Applied to indirect normativity, if AI is to serve many, it should function like a hyper-rational ideal observer. As Nick Bostrom suggests in ‘Superintelligence’, an ideal observer would ‘achieve that which we would have wished the AI to achieve if we had thought about the matter long and hard’ (Bostrom, 2014, p. 141). This impartiality ensures that the AI considers the broader impact of its actions, promoting a more ethical and balanced approach to decision-making.

The ideal observer thesis may not be achievable with the kind of AI available during the initial phases of an indirect normativity project, due to the AI’s incomplete information and understanding. Therefore, we might need to take an iterated approach to indirect normativity – informed more by something akin to Rawls’ ‘Veil of Ignorance,’ which promotes fairness and impartiality even with limited knowledge. Perhaps a flavor of the veil of ignorance which guides decision-making without bias by designing a fair society for all humankind and morally relevant non-human animals. This approach could serve as a practical interim solution, helping to lay the foundation for future, more powerful AI systems to employ something closer to ideal observer-informed indirect normativity.

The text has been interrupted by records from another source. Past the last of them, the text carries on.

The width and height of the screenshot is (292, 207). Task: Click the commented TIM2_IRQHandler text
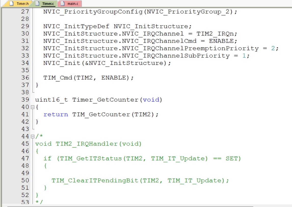pos(87,144)
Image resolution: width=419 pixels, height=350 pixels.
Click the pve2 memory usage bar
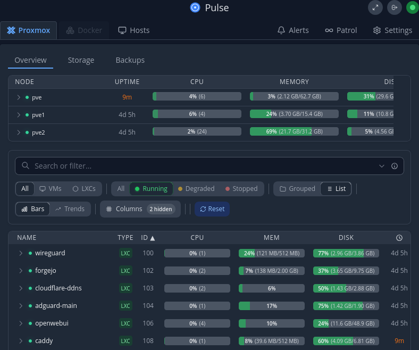pyautogui.click(x=294, y=132)
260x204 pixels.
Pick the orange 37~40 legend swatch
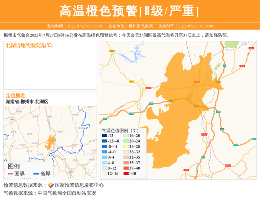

The Principle of Epistemic Deference

We may be fuzzy as to what we ourselves truly want, or what’s at the best interests of humanity, or all sentience – or what is really moral.   Our brains afford us cognition enough to understanding that there is a lot we don’t know.   Epistemic humility tells us that we shouldn’t be so confident as to assume we know all the facts, have all the best morals and aren’t just guessing.  So why not delegate some of the cognitive labor to AI? 

“A future superintelligence occupies an epistemically superior vantage point: its beliefs are (probably, on most topics) more likely than ours to be true. We should therefore defer to the superintelligence’s opinion whenever feasible.” – Nick Bostrom, Superintelligence

Here is a brief overview of issues with AI safety methods:

Capability Control: So far all methods of capability control (Boxing, Incentives, Stunting, Tripwires) aren’t reliably leak-proof.

Motivation Selection: Ensuring the adequacy of norm-selecting procedures in motivation selection strategies is problematic.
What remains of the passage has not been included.